Je les ai vus non pas dans une générosité philosophique ou dans cette fermeté irrespectueuse qui fait suivre impérieusement ce qu’on croit être de son devoir ; non aussi dans cette lâcheté molle et timide qui empêche, ou de voir la vérité, ou de la suivre, mais dans une piété douce et solide, pleins de défiance d’eux‑mêmes, de respect pour les puissances de l’Église, d’amour pour la paix, de tendresse et de zèle pour la vérité, de désir de la connaître et de la défendre, de crainte pour leur infirmité, de regret d’être mis dans ces épreuves, et d’espérance néanmoins que Dieu daignera les y soutenir par sa lumière et par sa force, et que la grâce de Jésus‑Christ qu’ils soutiennent et pour laquelle ils souffrent, sera elle‑même leur lumière et leur force. Et j’ai vu enfin en eux le caractère de la piété chrétienne qui fait paraître une force...
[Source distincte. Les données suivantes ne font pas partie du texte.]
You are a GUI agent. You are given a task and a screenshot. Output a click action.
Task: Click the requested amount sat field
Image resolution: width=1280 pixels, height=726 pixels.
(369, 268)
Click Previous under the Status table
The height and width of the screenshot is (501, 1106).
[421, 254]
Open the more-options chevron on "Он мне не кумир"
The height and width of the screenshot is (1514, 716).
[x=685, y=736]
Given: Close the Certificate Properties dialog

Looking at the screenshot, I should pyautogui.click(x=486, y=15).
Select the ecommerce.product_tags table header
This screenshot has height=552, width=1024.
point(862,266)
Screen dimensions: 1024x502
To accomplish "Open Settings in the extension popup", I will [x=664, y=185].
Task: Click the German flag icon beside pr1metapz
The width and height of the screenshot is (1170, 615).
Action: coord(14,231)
Je les ai trouvés environnés des personnes de leur connaissance qui étaient aussi venues sur ce sujet pour les porter à ce qu’ils croyaient le meilleur dans l’état présent des choses. J’ai ouï les conseils qu’on leur a donnés ; j’ai remarqué la manière dont ils les ont reçus et les réponses qu’ils y ont faites. En vérité, mon Père, si vous aviez été présent, je crois que vous avoueriez vous‑même qu’il n’y a rien en tout leur procédé qui ne soit infiniment éloigné de l’air de révolte et d’hérésie, comme tout le monde pourra connaître par les tempéraments qu’ils ont apportés, et que vous allez voir ici, pour conserver tout ensemble ces deux choses qui leur sont infiniment chères, la paix et la vérité. »

La constance des religieuses et des solitaires tient au fait qu’elle est marquée par l’humilité, et qu’elle exclut la « fermeté irrespectueuse qui fait suivre impérieusement ce qu’on croit être de son devoir ». L’homme peut être constant, mais paradoxalement, c’est surtout dans la médiocrité.

L’exemple d’un personnage qui incarne un héroïsme, c’est naturellement la personne du Christ, qui s’est sacrifié pour racheter tous les hommes. Voir Sellier Philippe, “Jésus-Christ chez Pascal”, in Port-Royal et la littérature, I, Pascal, 2e éd., 2010, p. 485-510.

Preuves de Jésus-Christ 18 (Laf. 316, Sel. 347). Qui a appris aux évangélistes les qualités d’une âme parfaitement héroïque, pour la peindre si parfaitement en Jésus-Christ ? Pourquoi le font-ils faible dans son agonie ? Ne savent-ils pas peindre une mort constante ? Oui, car le même saint Luc peint celle de saint Etienne plus forte que celle de Jésus-Christ. Ils le font capable de crainte, avant que la nécessité de mourir soit arrivée, et ensuite tout fort. Mais quand ils le font si troublé c’est quand il se trouble lui-même et quand les hommes le troublent il est tout fort.

Cette maxime a aussi un rapport avec l’idée que Pascal se fait de l’honnêteté et de l’honnête homme. Celui-ci ne se signale par rien d’exceptionnel, mais c’est dans les circonstances ordinaires qu’il sait se montrer homme de qualité.